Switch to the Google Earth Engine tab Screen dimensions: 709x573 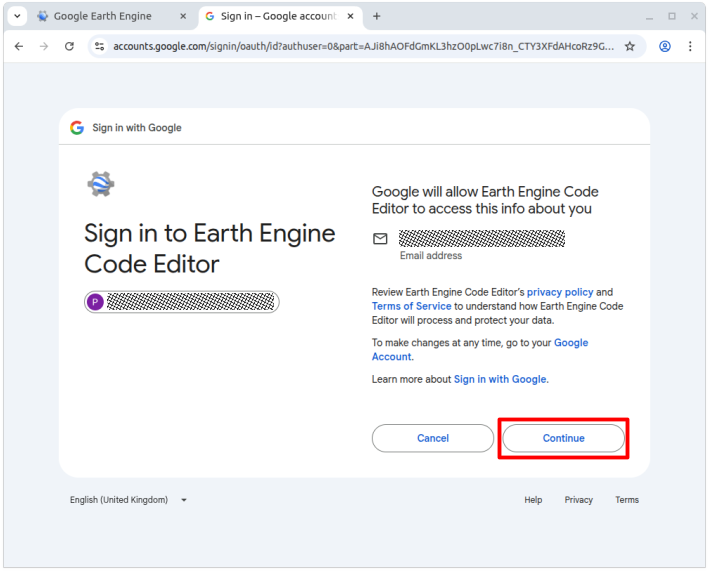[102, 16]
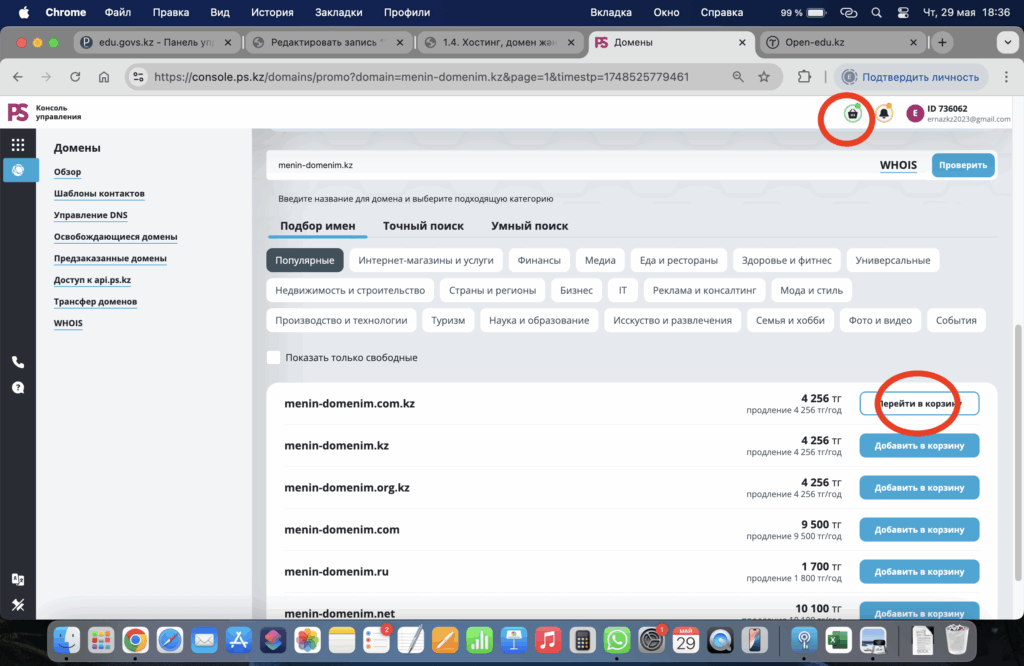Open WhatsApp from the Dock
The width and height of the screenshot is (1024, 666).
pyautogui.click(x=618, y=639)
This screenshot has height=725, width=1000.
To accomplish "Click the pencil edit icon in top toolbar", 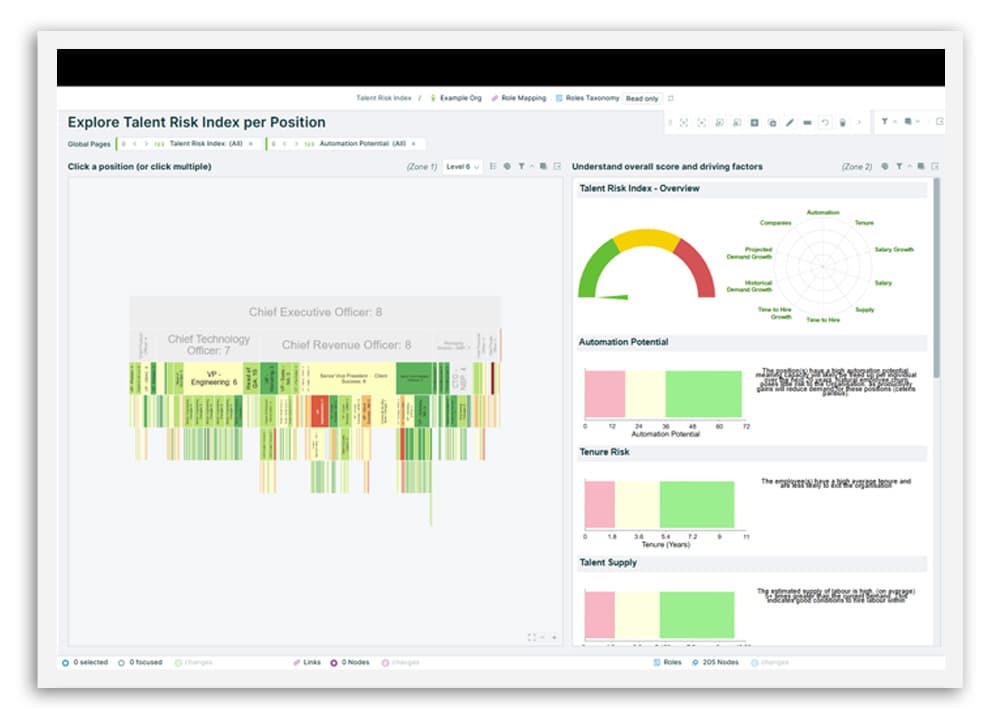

= Task to complete =
Leave every picture out, and repeat exactly the lines from the one containing "This screenshot has height=725, width=1000." through the last line of the entries, both ends included.

= Answer to the problem =
This screenshot has height=725, width=1000.
To accomplish "Click the pencil edit icon in top toolbar", 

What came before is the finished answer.